HuBERT

HuBERT stands for “Hidden-unit BERT”, which is a BERT-like model trained for speech-related tasks. HuBERT utilizes a novel self-supervised learning method that made its performance either matches or improves upon the state-of-the-art wav2vec 2.0 performance. HuBERT was proposed by FAIR in 2021 and published in this paper under the same name: “HuBERT: Self-Supervised Speech Representation Learning by Masked Prediction of Hidden Units”. The official code for HuBERT can be found as part of Fairseq framework on GitHub: fairseq/hubert.

In the “A nonparametric Bayesian Approach to Acoustic Model Discovery” paper, researchers have found out that the hidden units of simple clustering algorithms such as k-means exhibit non-trivial correlation with the acoustic units. So, the main idea of HuBERT is to pre-train it to be as good as k-means at clustering acoustic units before further fine-tune it on speech recognition tasks to learn both acoustic and language features from input speech.

Pre-training

HuBERT pre-training is very similar to BERT where you mask some of the input tokens and train the model to retrieve these missing/masked tokens. One key challenge for HuBERT is that speech is continuous, unlike text which is discrete. To overcome this challenge, Acoustic Unit Discover System was used (as shown in the following figure) to cluster continuous input speech into discrete units (or codebooks) that can be masked while pre-training:

Note:
HuBERT pre-training is very similar to DiscreteBERT where both models predict discrete targets of masked regions. However, there are two crucial differences:

  • Instead of taking quantized units as input, HuBERT takes raw waveforms as input to pas as much information as possible to the Transformer layers.
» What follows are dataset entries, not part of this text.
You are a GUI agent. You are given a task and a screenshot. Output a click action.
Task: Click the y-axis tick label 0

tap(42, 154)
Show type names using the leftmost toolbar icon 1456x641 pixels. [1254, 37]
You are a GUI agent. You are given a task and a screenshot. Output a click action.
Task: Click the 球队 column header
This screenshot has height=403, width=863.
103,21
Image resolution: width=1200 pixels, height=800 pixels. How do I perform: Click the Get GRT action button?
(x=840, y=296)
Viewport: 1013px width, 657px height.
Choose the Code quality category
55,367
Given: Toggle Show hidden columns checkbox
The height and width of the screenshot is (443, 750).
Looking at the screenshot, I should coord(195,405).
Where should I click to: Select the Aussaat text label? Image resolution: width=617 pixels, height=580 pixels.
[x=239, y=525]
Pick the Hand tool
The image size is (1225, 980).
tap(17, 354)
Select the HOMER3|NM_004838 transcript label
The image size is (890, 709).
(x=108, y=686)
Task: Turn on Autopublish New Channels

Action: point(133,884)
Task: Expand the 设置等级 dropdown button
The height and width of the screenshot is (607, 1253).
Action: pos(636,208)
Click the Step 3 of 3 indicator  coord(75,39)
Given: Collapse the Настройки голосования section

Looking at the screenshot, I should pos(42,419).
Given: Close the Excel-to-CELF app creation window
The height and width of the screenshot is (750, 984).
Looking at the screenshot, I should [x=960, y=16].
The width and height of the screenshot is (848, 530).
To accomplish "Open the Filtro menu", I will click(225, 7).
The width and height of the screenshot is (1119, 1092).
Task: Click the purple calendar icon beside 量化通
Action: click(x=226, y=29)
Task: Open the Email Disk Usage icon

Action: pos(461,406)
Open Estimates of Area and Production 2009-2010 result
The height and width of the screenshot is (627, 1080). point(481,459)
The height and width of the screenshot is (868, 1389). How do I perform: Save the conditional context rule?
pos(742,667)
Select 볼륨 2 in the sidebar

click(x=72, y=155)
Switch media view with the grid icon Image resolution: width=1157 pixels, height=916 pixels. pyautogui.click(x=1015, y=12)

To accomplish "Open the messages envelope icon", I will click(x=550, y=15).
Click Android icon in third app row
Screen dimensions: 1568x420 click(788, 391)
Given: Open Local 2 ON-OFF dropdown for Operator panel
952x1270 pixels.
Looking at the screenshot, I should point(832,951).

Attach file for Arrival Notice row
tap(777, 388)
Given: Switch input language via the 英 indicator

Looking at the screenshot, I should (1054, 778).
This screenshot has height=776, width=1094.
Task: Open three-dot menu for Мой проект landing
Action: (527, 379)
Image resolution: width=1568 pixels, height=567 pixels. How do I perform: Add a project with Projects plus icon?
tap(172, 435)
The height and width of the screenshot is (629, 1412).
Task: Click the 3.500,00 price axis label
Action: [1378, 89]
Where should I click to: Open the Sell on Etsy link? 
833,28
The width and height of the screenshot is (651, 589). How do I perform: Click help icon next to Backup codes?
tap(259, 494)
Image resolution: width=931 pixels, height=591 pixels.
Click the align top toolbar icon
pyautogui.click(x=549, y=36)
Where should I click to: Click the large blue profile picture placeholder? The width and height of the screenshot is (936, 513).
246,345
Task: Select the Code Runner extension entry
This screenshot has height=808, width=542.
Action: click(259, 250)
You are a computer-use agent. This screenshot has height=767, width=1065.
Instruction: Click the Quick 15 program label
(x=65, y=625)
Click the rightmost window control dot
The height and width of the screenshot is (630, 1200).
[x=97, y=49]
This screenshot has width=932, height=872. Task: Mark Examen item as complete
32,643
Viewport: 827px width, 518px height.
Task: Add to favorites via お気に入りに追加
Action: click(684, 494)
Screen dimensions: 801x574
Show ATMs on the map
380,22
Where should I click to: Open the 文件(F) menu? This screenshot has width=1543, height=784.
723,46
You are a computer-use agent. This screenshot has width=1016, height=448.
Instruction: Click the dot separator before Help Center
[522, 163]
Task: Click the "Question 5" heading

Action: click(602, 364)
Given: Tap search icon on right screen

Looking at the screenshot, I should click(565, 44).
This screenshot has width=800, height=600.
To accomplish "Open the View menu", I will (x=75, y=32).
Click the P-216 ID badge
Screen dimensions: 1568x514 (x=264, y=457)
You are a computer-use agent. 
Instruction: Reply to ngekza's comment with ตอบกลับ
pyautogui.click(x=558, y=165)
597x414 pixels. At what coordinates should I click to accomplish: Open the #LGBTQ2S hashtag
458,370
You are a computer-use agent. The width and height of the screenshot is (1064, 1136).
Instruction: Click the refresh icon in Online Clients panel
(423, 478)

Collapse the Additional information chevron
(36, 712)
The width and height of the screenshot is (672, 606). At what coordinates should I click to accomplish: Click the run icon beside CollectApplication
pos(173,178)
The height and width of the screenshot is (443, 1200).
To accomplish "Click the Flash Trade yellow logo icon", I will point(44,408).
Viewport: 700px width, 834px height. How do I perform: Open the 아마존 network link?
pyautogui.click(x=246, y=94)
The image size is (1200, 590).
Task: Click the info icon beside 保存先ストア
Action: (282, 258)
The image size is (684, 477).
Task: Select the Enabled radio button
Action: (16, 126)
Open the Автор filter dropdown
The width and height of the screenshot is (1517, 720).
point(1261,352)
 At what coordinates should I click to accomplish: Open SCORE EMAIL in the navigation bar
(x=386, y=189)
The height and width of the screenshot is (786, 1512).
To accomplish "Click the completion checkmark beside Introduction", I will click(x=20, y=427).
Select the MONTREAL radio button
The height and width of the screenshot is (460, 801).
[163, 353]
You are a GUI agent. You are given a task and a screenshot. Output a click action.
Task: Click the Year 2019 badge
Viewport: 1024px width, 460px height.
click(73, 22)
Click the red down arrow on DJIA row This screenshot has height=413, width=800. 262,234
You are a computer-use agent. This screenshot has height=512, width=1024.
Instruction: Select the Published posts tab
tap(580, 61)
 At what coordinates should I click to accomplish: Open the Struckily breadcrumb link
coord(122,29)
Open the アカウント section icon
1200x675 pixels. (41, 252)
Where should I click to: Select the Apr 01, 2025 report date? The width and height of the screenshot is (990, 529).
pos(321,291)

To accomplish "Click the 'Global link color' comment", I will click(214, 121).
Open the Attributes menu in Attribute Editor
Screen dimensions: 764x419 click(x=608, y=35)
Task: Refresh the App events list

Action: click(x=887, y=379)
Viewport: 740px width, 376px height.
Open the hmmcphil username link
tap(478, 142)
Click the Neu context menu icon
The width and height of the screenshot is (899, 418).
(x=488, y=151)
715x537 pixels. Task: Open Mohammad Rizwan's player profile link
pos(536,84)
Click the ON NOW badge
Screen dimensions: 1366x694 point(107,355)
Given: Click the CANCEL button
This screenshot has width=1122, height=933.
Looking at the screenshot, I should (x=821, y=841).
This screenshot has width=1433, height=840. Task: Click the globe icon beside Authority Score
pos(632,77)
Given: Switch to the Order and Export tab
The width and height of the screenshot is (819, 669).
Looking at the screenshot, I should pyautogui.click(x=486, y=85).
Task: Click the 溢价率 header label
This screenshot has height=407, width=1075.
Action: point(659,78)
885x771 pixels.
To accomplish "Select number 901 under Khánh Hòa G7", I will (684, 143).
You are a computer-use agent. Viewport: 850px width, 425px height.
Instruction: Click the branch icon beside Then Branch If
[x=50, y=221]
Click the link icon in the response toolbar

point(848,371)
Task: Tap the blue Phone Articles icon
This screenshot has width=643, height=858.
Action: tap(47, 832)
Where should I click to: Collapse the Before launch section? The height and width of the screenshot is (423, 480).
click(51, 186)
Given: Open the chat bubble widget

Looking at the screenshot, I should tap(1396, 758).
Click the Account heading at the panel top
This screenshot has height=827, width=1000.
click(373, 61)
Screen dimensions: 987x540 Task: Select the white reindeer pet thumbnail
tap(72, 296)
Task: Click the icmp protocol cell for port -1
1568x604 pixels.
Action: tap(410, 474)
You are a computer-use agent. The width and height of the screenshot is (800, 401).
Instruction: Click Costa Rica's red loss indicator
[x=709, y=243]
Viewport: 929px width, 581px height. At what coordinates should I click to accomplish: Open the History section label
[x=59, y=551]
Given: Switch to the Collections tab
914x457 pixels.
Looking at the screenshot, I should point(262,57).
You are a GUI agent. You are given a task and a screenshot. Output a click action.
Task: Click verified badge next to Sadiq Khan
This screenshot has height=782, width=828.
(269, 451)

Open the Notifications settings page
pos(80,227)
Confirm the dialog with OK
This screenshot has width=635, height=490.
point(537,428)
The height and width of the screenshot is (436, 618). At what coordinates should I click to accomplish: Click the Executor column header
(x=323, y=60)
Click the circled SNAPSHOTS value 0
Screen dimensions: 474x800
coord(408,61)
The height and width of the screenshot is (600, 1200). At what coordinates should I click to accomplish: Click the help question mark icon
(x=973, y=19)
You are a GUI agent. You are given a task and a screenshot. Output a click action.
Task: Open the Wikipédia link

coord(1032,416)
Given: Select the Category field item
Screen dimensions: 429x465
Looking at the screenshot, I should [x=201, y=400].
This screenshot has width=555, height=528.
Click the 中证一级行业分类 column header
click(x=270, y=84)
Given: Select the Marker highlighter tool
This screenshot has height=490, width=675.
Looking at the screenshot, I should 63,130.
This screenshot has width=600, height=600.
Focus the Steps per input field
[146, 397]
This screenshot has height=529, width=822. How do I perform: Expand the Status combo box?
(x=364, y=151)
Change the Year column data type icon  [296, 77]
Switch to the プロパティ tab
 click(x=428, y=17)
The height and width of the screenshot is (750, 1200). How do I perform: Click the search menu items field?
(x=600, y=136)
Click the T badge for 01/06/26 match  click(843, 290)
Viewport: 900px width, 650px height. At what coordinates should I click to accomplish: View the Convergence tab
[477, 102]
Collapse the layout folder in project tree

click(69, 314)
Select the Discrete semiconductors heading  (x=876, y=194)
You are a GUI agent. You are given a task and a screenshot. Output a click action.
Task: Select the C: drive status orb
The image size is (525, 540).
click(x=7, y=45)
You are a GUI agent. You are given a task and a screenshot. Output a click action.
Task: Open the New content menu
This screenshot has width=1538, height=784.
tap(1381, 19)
  • Instead of using quantized units from vq-wav2vec during pre-training, HuBERT uses simple k-means targets which achieves better performance.

Acoustic Unit Discovery System

Let $X = \left\lbrack x_{1},\ …x_{T} \right\rbrack$ denote a speech utterance of $T$ frames, the acoustic unit discovery system uses a clustering algorithm (e.g k-means) on this input features $X$ to cluster them into a predefined number of clusters $C$. The discovered hidden units are denoted with $Z = \left\lbrack z_{1},\ …z_{T} \right\rbrack$ where $z_{t} \in \lbrack C\rbrack$ as shown in the following figure:

In the paper, they used the MiniBatchKMeans algorithm implemented in the scikit-learn package for clustering. And to improve the clustering quality, they tried two different methods:

  • Cluster Ensembles:
    An ensemble of clusters can provide complementary information to facilitate representation learning. For example, an ensemble of k-means models with different codebook sizes can create targets of different classes (vowel/consonant).

  • Iterative Refinement of Cluster Assignments:
    A new generation of clusters can be created using the pre-trained model from the earlier generation.

A comparison between these two techniques will be shown later.

HuBERT Model

HuBERT follows the same architecture as wav2vec 2.0 with two different parts:

  • CNN Encoder:
    The convolutional waveform encoder generates a feature sequence at a $20ms$ framerate for audio sampled at $16kHz$ (CNN encoder down-sampling factor is $320x$). The audio encoded features are then randomly masked.

  • BERT:
    The encoded features from the CNN Encoder get masked and sent to this model which can be considered as an acoustic BERT. Regarding masking, they used the same strategy used for SpanBERT where $p\%$ of the timesteps are randomly selected as start indices, and spans of $l$ steps are masked. And then BERT learns to predict the latent features of the unmasked and the masked input equally.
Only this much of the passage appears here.